Yazarlar, "Belirlediğimiz çocuk sağlığı sorunları aşırı hava koşullarına bağlıdır – aşırı soğuklar solunum yolu hastalıklarına yol açarken, kuraklık ve aşırı yağışlar bir nüfusun bodur büyümesine neden olabilir" diye yazıyor.
"İklimin çocukluk çağı hastalıklarını etkilediği göz önüne alındığında, iklim değişikliği ilerledikçe sosyal ve mali maliyetler artmaya devam edecek, aileler ve sağlık hizmetleri üzerinde artan bir baskı oluşturacaktır."
Araştırmacıların da belirttiği gibi, düşük ve orta gelirli ülkeler araştırmada yeterince temsil edilmiyor.
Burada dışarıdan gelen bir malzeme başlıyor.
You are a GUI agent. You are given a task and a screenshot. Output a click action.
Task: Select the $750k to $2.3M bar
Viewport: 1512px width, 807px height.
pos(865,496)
Dolayısıyla, analiz edilen çalışmaların çoğu, çocukların iklim değişikliğinin en kötü etkilerinden daha iyi korunduğu yüksek gelirli ülkelerde yapıldığı için, bu kasvetli tablo aslında işlerin gerçekten ne kadar kötüye gittiğinin eksik bir tahmini olabilir.
Araştırmacılara göre, çocukları iklim değişikliğinin sağlıkları üzerinde yarattığı tehditten koruyan temel faktörler ekonomik istikrar ve güç, kaliteli sağlık hizmetlerine erişim, yeterli altyapı ve gıda güvenliğidir.
Batı Avustralya Üniversitesi'nden tıp bilimci Lewis Weeda, "İklim değişikliği evrenseldir ve tüm ülkeleri ve insanları olumsuz etkilemektedir ve toplumları çocuk sağlığına yönelik artan tehditlere karşı hazırlamalıyız" diyor.
"Mevcut ve gelecekteki çocukları korumak istiyorsak, insan kaynaklı iklim değişikliğini azaltma çabalarının yanı sıra iklimle ilgili bu hastalıklara karşı koyacak halk sağlığı politikalarının geliştirilmesi de ele alınmalıdır."